Я не считаю, что делал себя по наилучшим образцам и наилучшим образом. Я не собираюсь конкурировать с другими в этом отношении. Я лишь констатирую как факт, что имел перед собой какие-то образцы человека и начал делать себя по ним еще в детстве. Потом и образцы эти отпали. И к проблеме самосоздания я стал подходить творчески: я решил сотворить существо, какого не было ни в реальности, ни в литературе.
Самым значительным событием в деревне в период моего детства была коллективизация. В моем формировании и в моей судьбе она сыграла роль огромную. Потому остановлюсь на ней несколько подробнее.
Когда число людей, занятых поисками истины, превышает некий допустимый максимум, то в силу вступает закон: чем больше искателей истины, тем более чудовищные заблуждения порождают эти поиски. В таких случаях люди стремятся не столько к истине, сколько к удовлетворению своих личных целей за счет темы. Истина оказывается делом второстепенным. Тема советской коллективизации дает классический пример на этот счет. На эту тему написаны тонны слов. Найти в них крупицу истины еще труднее, чем найти жемчужину в навозной куче. Уже находясь в эмиграции, я пытался высказать о коллективизации то, что пережил сам и видел своими глазами, – на меня обрушили самые нелепые и несправедливые обвинения, в их числе – обвинения в защите сталинизма. И это делали в отношении человека, который в семнадцать лет встал на путь антисталинизма и пострадал из-за этого! Хотел бы я знать, как бы вели себя нынешние храбрые критики Сталина, если бы оказались в Советском Союзе в 1939 году!

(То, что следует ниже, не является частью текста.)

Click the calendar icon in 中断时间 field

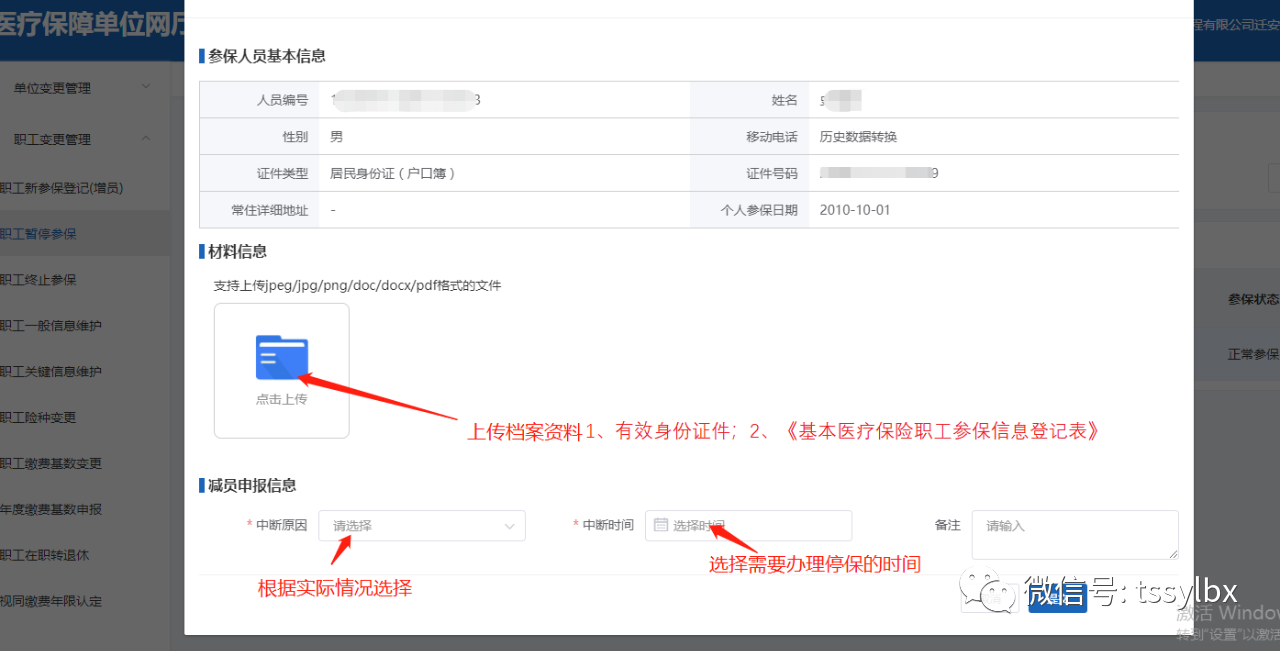click(660, 525)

В силу особенностей, о которых я говорил выше, наш район был всей предшествующей историей подготовлен к коллективизации. Думаю, что в этом отношении он был типичен для России. Крестьяне не были собственниками земли. Единоличность хозяйства заключалась лишь в том, что семья индивидуально использовала отведенные ей участки земли. Землю нельзя было продать и даже передать другим во временное пользование за плату. Революция ликвидировала помещичье землевладение. Производительность крестьянского труда была низкая. Продукты труда продавались лишь в исключительных случаях. Это не было источником регулярного дохода. Многие работы выполнялись коллективно (починка дорог, рытье прудов, сенокос). Коллективизация не была для крестьян чем-то абсолютно новым и неожиданным.
О колхозах стали говорить еще до того, как коллективизация началась практически. Неподалеку от нашей деревни возникла коммуна в духе идей социалистов-утопистов. Она стала предметом насмешек и скоро развалилась. Так что не любое насилие сверху могло быть принято массами крестьян. Если колхозы и были насилием, как принято теперь думать, то это было насилие особого рода: оно было формой организации добровольности. Иначе колхозы не уцелели бы, несмотря ни на какие репрессии. Ведь и в основе закрепощения крестьян в России в шестнадцатом и семнадцатом веках лежала добровольность. Суть проблемы рабства состоит не в том, почему людей заставляют становиться рабами, а в том, почему они позволяют превращать себя в рабов.